The dynamic time trends of the proportion and species distribution in these 10 years were the focus of the present study. To reduce the coefficient of variation of all the variables in one year, the average value of each variable over two consecutive years was used to assess dynamic changes. Therefore, the 10-year data were divided into five groups: 2010–2011, 2012–2013, 2014–2015, 2016–2017 and 2018–2019.

Statistical analysis

The statistical analysis was performed using SPSS version 22.0 software (SPSS, Inc., Chicago, IL, USA) or the R Programming Language (version 3.5.3). The number of adult-hospitalized patients and the episodes of BSI were described as N, and the proportions of BSI among all adult-hospitalized patients were described as N ‰ (N episodes per 1000 adult-hospitalized patients). The number of species and the composition ratios were described as N and a percentage (%), respectively. The dynamic time trends of the proportion of BSI and the composition ratios of the various species were statistically analyzed using the Cochran–Armitage trend test in R Programming Language (‘CATT’ package), and the 'CATT' package was exhibited as “Supplemental Material.R”. Although the Cochran–Armitage trend test was used to statistically analyze these time dynamic trends, the Mantel–Haenszel Chi-square test by the SPSS software is approximately equivalent to the Mantel–Haenszel Chi-square test and could be also used in this research. In addition, the Pearson correlation coefficient (R) were used to exhibit the directions of these trends (increase or decrease). All results with a 2-tailed p value < 0.05 were significant.
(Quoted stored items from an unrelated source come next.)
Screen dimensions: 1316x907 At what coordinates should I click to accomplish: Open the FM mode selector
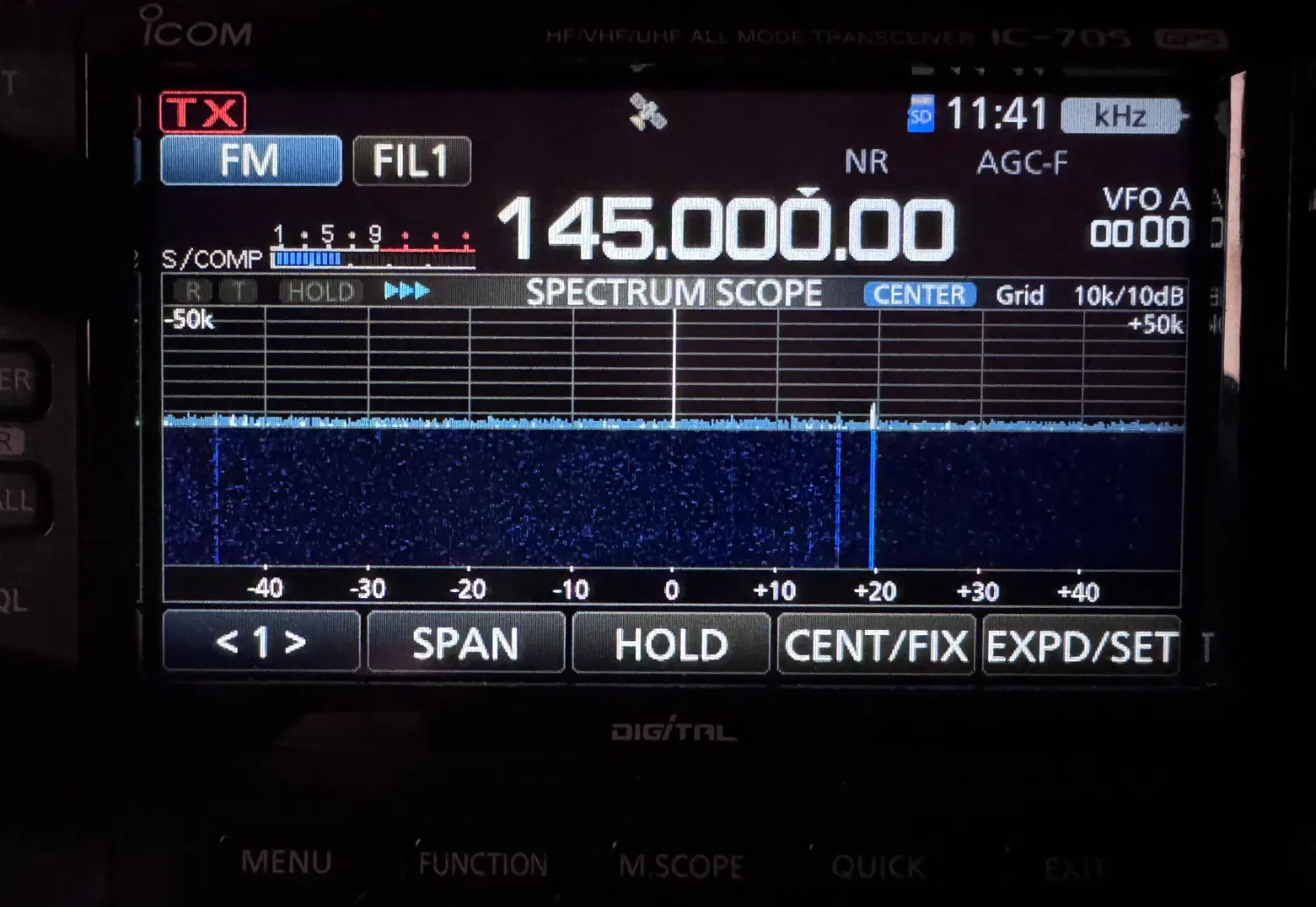[x=251, y=161]
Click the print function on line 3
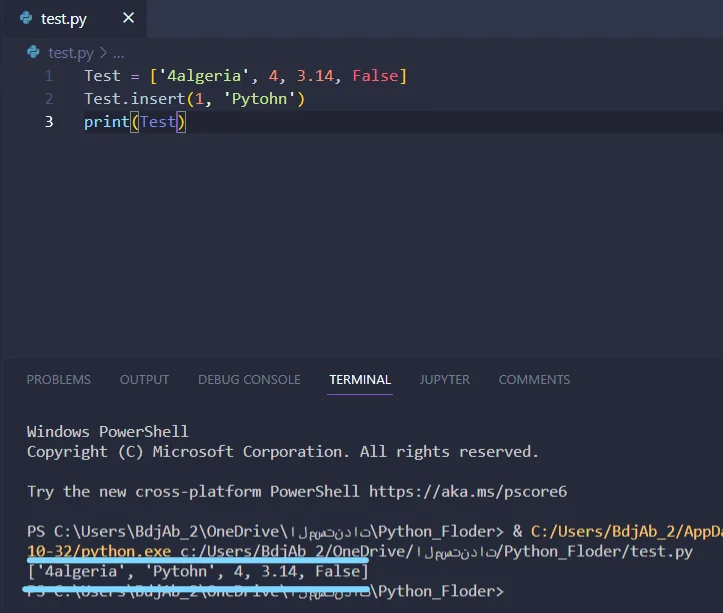Image resolution: width=723 pixels, height=613 pixels. click(106, 122)
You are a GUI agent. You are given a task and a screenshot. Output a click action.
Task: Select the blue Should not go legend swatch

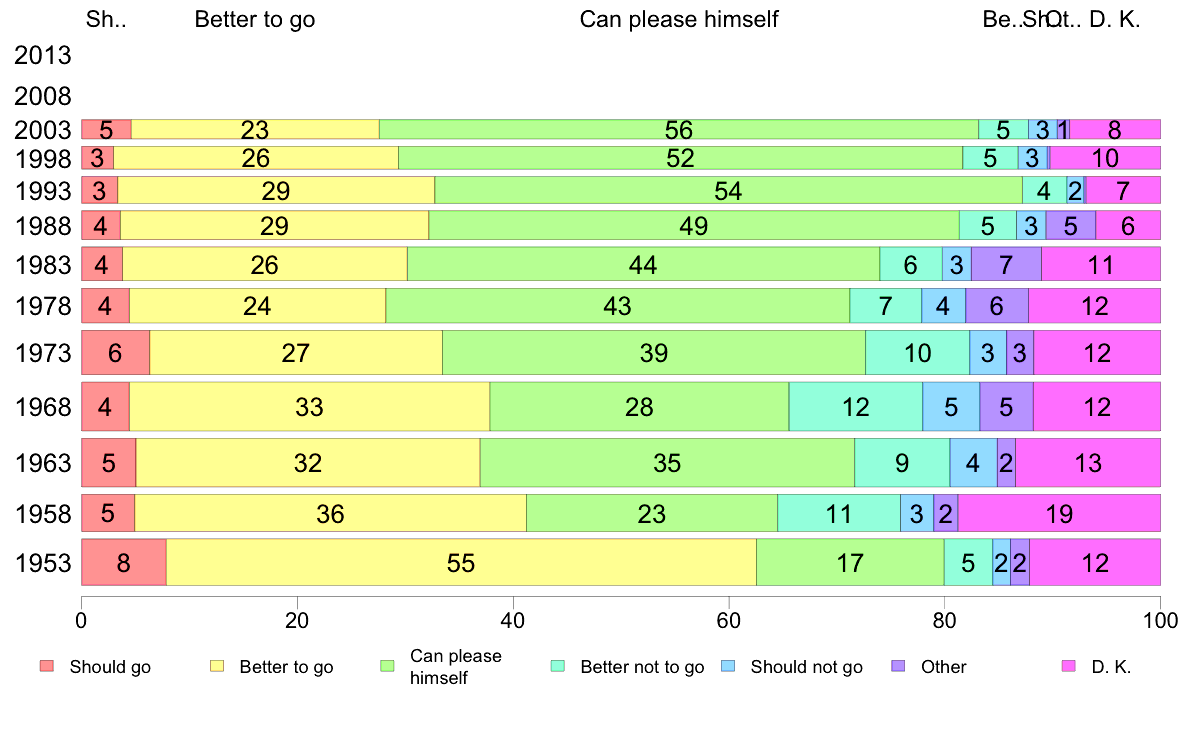point(729,666)
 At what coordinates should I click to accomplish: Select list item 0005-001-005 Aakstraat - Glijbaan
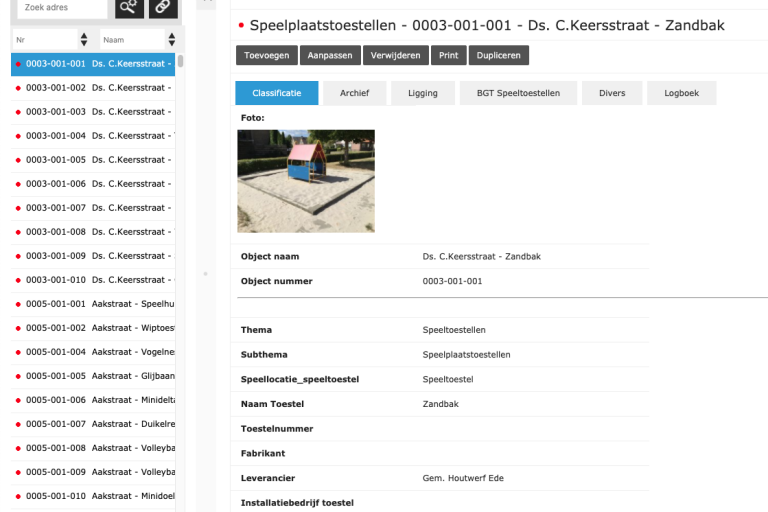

R > 0 represented that the dynamic time trend increased, and R < 0 represented that the dynamic time trend decreased.

Results

The proportion of BSI and dynamic time trend

From January 1, 2010, to December 31, 2019, there were 1,437,927 adult-hospitalized patients in the hospital and 9381 episodes of BSI. The total proportion of BSI among the adult-hospitalized patients over these 10 years was 6.50‰ (6.50 episodes per 1000 adult-hospitalized patients). As shown in Table 1 and Fig. 1a, although the number of adult-hospitalized patients and the number of BSI over the two consecutive years increased from 2010 to 2019, the time trend of the average proportions of BSI decreased gradually from 8.24 to 6.07‰. The Cochran–Armitage trend test was statistically significant (P < 0.001). Both the proportions of community-acquired BSI (CA-BSI) and hospital-acquired BSI (HA-BSI) among all adult-hospitalized patients in this hospital showed similar trends. The CA-BSI decreased from 2.10 to 1.43‰, and the HA-BSI decreased from 6.05 to 4.57‰. However, as showed in Fig. 1b, among the 9381 episodes of BSI, the composition ratio of the HA-BSI increased significantly from 73.4% (1279/1743) to 76.2% (1664/2184). In contrast, the composition ratio of the CA-BSI decreased significantly from 26.6% (464/1743) to 23.8% (520/2184). These time trends were statistically significantly (time trend P = 0.018).

Table 1.

The proportion and the dynamic trend of BSI in adult-hospitalized patients

Total 2010–2011 2012–2013 2014–2015 2016–2017 2018–2019 Z value P value R
Number of hospitalized patients 1,437,927 211,564 257,621 287,033 322,162 359,547
Number of episodes of BSI 9381 1743 1694 1707 2053 2184
Proportion of BSI (‰) 6.52‰ 8.24‰ 6.58‰ 5.95‰ 6.37‰ 6.07‰ −6.039  < 0.001* −0.007
 Hospital-acquired BSI 6901 (4.80‰) 1279 (6.05‰) 1202 (4.67‰) 1228 (4.28‰) 1528 (4.74‰) 1664 (4.63‰) −5.253  < 0.001* −0.005
 Community-acquired BSI 2480 (1.72‰) 464 (2.19‰) 492 (1.91‰) 479 (1.67‰) 525 (1.63‰) 520 (1.44‰) −4.195  < 0.001* −0.006
Composition ratio 9381 1743 1694 1707 2053 2184
 Hospital-acquired BSI 6901 (73.6%) 1279 (73.4%) 1202 (71.0%) 1228 (71.9%) 1528 (74.4%) 1664 (76.2%) 2.357 0.018* 0.031
 Community-acquired BSI 2480 (26.4%) 464 (26.6%) 492 (29.0%) 479 (28.1%) 525 (25.6%) 520 (23.8%) −2.357 0.018* −0.031

Z value and P value were obtained by R Programming Language Cochran–Armitage trend test (CATT package)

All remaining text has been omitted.